[Data shown]

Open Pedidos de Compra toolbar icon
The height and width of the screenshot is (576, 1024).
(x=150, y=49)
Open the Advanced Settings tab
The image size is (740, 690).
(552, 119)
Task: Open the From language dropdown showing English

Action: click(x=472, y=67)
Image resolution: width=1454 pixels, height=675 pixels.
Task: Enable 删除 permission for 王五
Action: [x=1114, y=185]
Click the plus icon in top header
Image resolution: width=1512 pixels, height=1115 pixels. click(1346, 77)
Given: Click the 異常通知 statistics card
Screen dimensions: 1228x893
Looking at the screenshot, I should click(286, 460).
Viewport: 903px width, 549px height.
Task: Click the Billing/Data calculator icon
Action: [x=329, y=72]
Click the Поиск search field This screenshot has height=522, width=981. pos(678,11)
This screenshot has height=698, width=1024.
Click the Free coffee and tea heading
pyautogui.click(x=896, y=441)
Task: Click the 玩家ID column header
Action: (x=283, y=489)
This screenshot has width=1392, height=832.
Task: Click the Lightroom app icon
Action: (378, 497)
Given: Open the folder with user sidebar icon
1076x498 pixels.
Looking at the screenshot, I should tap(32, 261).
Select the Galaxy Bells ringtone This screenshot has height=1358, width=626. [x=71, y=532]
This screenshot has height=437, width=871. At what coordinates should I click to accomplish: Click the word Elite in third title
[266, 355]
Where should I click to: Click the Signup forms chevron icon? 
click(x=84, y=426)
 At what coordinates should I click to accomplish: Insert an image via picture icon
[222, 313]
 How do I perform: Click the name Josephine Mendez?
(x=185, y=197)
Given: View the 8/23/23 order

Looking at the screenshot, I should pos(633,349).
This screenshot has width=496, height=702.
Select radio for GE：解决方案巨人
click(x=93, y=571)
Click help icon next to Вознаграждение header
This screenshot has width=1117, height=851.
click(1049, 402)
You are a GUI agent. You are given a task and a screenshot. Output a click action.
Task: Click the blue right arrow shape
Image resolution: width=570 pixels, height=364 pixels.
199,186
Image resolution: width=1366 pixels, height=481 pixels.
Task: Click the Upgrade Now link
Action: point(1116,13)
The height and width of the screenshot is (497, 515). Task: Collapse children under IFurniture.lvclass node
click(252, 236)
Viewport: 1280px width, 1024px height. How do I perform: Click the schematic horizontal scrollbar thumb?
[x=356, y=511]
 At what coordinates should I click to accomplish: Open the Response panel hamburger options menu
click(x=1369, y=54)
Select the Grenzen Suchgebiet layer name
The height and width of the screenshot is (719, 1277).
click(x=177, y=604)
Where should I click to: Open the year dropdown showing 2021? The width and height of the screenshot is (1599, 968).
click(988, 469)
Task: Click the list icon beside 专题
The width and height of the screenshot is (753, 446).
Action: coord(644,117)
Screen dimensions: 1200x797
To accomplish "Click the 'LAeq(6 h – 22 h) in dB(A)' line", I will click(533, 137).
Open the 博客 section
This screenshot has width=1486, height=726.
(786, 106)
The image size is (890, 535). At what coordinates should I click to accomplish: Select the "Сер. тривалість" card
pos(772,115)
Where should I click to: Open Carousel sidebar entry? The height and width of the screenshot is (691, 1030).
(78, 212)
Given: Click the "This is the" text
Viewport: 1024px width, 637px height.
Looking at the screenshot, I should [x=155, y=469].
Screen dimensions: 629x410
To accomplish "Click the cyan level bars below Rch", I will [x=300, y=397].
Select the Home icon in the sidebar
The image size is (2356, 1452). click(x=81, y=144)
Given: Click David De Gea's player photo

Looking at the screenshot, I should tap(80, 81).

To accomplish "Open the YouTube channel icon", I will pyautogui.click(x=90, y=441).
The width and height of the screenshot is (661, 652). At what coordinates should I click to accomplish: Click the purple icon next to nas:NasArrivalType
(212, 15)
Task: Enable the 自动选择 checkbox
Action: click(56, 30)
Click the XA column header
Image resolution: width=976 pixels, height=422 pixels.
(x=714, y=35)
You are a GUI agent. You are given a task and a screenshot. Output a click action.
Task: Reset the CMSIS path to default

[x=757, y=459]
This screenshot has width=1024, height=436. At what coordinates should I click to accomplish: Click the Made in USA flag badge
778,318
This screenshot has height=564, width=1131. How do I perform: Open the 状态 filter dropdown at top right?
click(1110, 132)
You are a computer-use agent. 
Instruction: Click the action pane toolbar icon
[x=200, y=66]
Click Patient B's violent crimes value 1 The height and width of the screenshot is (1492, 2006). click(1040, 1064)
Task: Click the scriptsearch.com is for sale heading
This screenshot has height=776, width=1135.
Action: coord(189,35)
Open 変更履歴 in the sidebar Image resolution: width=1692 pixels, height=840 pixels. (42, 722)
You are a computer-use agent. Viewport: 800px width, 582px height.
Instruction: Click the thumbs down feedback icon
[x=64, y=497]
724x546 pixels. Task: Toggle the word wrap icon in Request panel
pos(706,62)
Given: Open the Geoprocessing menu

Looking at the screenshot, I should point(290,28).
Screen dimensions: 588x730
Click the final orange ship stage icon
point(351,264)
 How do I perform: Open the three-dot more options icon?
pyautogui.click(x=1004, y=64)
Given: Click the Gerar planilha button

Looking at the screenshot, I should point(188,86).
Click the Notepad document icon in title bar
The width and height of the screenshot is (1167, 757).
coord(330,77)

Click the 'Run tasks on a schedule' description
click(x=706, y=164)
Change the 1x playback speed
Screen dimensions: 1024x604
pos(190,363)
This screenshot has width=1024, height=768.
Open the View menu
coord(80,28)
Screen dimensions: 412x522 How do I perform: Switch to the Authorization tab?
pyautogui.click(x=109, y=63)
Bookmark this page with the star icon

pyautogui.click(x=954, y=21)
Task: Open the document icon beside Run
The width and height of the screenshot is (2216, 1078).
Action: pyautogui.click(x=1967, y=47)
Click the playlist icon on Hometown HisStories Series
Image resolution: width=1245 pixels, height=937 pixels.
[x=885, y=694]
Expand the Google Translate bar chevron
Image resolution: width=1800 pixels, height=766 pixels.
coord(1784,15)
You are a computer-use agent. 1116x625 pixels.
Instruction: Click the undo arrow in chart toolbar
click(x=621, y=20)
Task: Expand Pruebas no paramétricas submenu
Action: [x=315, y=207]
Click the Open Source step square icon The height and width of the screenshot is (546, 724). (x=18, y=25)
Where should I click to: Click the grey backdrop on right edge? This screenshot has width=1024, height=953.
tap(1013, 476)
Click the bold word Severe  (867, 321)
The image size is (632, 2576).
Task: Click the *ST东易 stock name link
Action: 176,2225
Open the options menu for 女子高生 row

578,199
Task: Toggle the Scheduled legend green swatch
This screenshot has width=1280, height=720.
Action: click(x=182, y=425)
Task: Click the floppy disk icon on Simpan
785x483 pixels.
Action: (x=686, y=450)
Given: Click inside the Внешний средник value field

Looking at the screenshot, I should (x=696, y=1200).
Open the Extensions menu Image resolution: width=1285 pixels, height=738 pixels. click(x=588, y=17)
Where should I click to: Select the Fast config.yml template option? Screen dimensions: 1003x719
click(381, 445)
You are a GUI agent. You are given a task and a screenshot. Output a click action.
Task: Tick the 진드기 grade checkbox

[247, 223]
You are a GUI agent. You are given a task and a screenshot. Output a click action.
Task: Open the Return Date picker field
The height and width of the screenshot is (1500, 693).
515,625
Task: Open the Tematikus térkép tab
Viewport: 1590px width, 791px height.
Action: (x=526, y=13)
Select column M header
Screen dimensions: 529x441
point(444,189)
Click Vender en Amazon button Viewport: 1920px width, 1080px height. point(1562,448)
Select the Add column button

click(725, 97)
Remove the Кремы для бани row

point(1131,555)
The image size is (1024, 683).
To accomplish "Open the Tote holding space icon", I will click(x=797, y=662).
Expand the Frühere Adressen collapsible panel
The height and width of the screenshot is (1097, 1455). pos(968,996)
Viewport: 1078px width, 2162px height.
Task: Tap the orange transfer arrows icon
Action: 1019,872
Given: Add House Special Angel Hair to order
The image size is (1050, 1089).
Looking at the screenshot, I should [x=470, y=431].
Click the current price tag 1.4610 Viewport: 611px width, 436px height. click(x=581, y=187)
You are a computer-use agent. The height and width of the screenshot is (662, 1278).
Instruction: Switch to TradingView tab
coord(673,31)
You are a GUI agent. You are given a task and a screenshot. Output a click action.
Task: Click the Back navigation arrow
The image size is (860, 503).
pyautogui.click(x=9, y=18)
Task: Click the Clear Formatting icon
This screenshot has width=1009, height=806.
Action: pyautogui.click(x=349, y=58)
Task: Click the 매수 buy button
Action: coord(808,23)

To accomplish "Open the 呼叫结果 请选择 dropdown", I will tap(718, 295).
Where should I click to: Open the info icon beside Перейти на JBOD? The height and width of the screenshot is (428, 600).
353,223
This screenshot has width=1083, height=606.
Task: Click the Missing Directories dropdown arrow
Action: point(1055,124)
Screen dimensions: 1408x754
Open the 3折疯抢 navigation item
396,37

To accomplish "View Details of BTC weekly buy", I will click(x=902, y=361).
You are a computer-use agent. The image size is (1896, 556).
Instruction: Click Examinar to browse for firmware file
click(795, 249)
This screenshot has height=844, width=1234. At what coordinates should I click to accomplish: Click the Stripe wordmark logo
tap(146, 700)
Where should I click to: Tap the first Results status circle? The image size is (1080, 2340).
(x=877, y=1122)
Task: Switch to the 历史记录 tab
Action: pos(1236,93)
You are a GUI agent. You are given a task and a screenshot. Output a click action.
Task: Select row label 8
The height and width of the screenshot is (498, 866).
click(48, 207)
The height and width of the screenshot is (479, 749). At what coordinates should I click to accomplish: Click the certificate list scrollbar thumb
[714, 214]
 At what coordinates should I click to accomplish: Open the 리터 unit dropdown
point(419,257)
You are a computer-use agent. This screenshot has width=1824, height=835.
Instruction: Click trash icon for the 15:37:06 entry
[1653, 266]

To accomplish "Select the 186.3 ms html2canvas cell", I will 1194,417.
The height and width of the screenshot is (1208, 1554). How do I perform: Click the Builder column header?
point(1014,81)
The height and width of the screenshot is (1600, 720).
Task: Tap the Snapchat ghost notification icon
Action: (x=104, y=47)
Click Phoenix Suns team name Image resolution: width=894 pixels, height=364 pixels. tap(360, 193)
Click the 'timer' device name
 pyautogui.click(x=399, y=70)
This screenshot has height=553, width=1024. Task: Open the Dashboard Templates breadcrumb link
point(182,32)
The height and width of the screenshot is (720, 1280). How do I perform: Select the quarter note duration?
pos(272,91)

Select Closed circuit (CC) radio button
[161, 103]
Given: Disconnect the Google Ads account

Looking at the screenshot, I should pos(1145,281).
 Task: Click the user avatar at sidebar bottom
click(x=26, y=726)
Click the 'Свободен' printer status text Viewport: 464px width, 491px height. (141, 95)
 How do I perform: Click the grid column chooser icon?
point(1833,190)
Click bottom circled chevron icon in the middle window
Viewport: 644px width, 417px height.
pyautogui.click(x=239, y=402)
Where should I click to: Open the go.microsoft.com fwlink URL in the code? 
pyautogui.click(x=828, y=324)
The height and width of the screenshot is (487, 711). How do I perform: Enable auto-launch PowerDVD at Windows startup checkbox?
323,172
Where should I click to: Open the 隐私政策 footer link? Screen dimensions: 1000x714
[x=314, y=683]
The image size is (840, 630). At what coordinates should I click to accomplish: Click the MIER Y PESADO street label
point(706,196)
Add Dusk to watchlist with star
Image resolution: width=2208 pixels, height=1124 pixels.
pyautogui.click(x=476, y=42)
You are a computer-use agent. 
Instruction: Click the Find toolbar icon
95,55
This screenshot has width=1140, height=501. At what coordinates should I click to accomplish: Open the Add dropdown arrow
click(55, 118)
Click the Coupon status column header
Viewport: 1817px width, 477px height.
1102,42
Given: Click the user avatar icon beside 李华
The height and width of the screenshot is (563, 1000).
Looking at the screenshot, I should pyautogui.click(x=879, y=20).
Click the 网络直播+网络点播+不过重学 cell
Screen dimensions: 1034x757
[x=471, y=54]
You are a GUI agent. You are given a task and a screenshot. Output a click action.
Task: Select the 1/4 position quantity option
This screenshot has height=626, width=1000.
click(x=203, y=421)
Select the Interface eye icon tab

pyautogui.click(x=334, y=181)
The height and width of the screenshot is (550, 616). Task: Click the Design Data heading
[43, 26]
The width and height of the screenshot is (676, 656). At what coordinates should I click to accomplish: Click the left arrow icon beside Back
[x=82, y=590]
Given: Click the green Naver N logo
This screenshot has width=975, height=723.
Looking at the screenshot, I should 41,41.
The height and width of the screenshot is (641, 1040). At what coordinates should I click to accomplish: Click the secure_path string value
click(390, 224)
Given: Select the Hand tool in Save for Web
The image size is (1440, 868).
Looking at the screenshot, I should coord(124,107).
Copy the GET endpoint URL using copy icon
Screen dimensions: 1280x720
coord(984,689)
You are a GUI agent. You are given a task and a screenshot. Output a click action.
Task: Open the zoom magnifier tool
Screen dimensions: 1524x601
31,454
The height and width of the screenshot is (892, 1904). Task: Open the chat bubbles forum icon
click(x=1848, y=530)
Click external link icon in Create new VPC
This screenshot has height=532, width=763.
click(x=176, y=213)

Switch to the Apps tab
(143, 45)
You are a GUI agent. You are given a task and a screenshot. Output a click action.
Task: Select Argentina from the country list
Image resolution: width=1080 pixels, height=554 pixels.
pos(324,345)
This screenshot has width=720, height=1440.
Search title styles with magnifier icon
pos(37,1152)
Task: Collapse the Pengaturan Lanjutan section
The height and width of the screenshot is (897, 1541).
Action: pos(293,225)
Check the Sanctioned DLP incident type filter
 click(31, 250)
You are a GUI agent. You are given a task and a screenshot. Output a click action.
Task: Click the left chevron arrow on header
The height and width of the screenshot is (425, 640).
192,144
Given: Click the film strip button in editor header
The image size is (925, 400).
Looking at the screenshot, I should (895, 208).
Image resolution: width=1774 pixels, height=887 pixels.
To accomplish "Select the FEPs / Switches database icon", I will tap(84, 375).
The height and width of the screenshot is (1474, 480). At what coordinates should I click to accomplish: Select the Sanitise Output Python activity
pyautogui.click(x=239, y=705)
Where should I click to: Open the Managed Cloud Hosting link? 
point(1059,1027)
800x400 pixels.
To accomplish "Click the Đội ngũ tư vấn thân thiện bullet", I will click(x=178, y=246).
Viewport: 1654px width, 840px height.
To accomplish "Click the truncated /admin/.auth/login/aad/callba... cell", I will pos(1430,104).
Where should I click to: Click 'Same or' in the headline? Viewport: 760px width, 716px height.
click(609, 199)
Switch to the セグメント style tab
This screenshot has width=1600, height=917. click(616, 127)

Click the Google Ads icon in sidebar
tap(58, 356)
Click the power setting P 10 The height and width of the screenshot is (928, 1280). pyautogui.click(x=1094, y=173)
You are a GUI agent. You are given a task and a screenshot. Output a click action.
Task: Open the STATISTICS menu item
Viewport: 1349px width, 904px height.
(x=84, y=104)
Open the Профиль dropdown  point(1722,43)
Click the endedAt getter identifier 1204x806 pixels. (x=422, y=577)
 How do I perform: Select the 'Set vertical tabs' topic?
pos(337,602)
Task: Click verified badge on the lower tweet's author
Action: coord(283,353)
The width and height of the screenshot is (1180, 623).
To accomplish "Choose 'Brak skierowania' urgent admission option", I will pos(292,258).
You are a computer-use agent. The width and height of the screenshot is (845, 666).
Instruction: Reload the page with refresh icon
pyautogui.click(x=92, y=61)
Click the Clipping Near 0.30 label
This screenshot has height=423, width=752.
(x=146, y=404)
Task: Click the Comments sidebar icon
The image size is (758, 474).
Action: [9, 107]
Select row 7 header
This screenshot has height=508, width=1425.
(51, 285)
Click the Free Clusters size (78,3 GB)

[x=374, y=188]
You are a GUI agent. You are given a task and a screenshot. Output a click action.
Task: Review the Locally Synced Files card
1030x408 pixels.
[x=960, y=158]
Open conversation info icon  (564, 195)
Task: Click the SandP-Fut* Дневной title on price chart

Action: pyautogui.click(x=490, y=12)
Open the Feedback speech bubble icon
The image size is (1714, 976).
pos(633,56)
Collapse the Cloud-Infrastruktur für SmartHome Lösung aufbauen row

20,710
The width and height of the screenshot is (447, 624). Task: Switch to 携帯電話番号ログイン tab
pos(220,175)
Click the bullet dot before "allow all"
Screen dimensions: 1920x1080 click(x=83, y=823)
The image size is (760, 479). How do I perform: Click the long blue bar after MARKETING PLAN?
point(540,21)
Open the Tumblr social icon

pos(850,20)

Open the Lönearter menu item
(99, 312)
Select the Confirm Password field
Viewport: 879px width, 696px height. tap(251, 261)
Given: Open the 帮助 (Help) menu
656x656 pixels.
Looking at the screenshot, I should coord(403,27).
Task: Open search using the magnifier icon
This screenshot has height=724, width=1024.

[/Data shown]

## Work instruction:
Say, as a bare number, how many lines in the entries above include the string "cell".

## Response to this exercise:
3